## Dataset entries
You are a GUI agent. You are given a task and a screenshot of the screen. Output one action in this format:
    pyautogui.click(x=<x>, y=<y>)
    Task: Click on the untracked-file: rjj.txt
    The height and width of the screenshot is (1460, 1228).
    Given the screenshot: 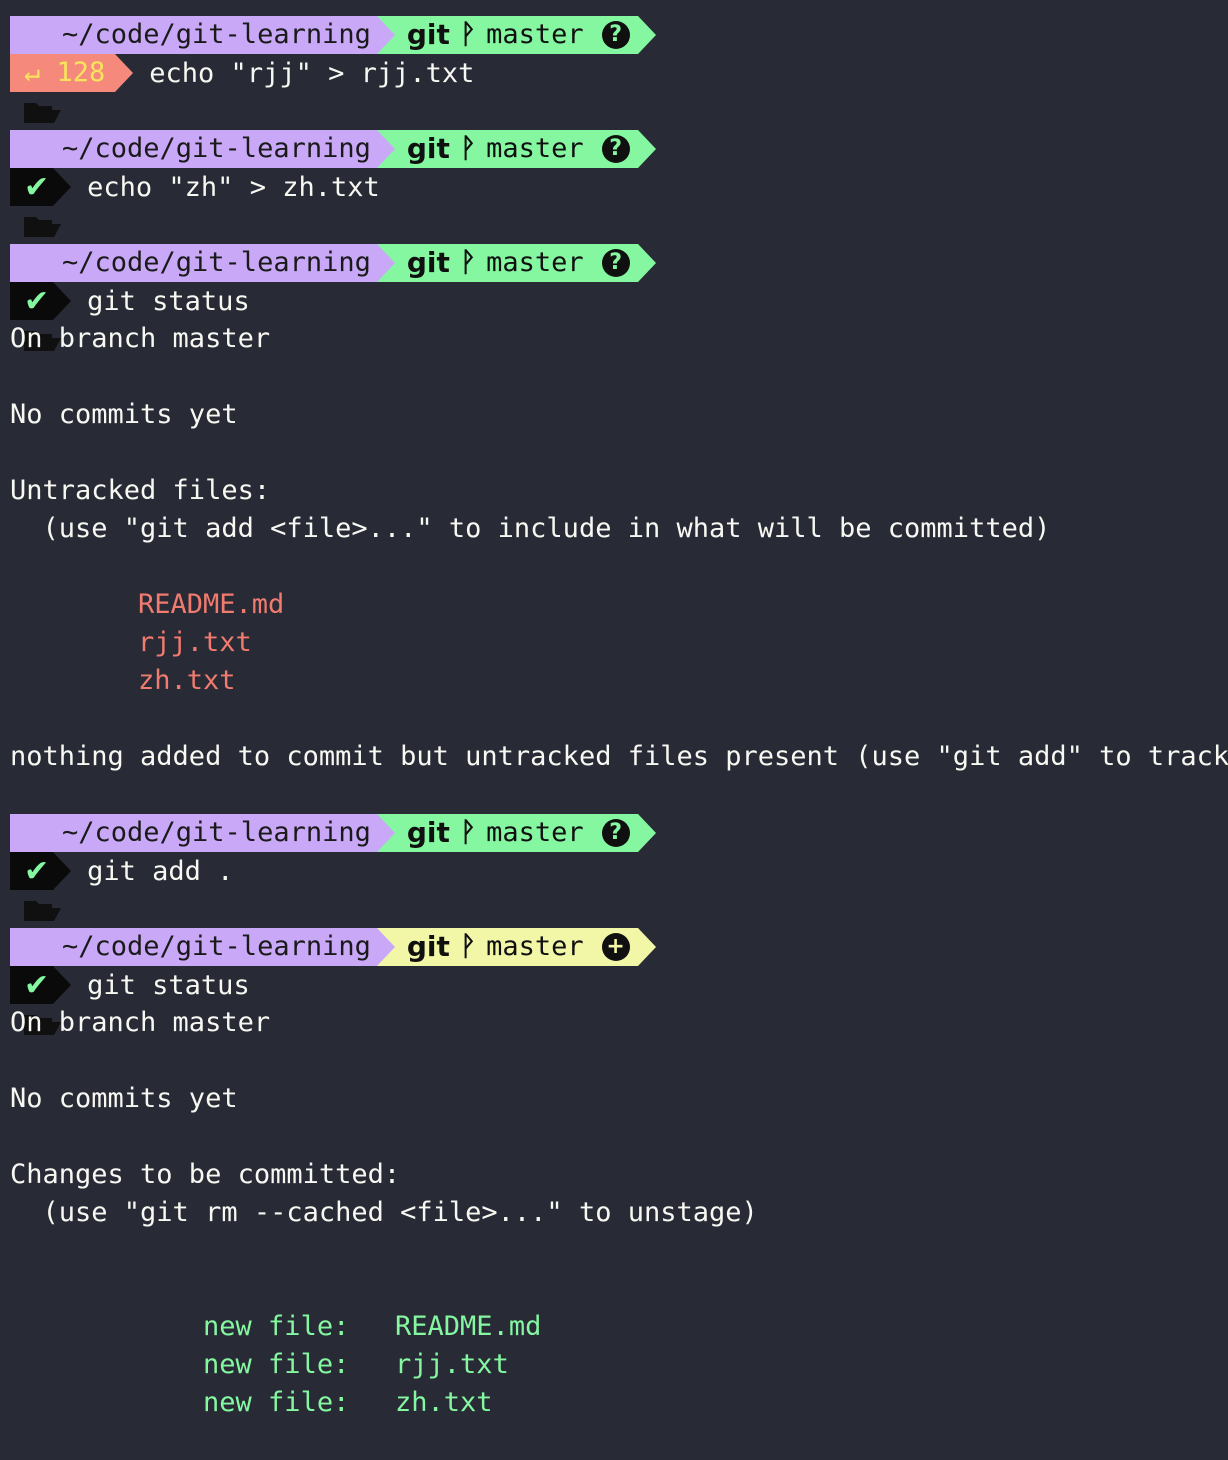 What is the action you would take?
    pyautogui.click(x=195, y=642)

## INSTRUCTIONS FOR THE TASK
Revise the entries from the start through the line that contains "The height and", replacing "untracked-file" with "modified-file" and leaving everything else unchanged.

## TASK RESPONSE
You are a GUI agent. You are given a task and a screenshot of the screen. Output one action in this format:
    pyautogui.click(x=<x>, y=<y>)
    Task: Click on the modified-file: rjj.txt
    The height and width of the screenshot is (1460, 1228).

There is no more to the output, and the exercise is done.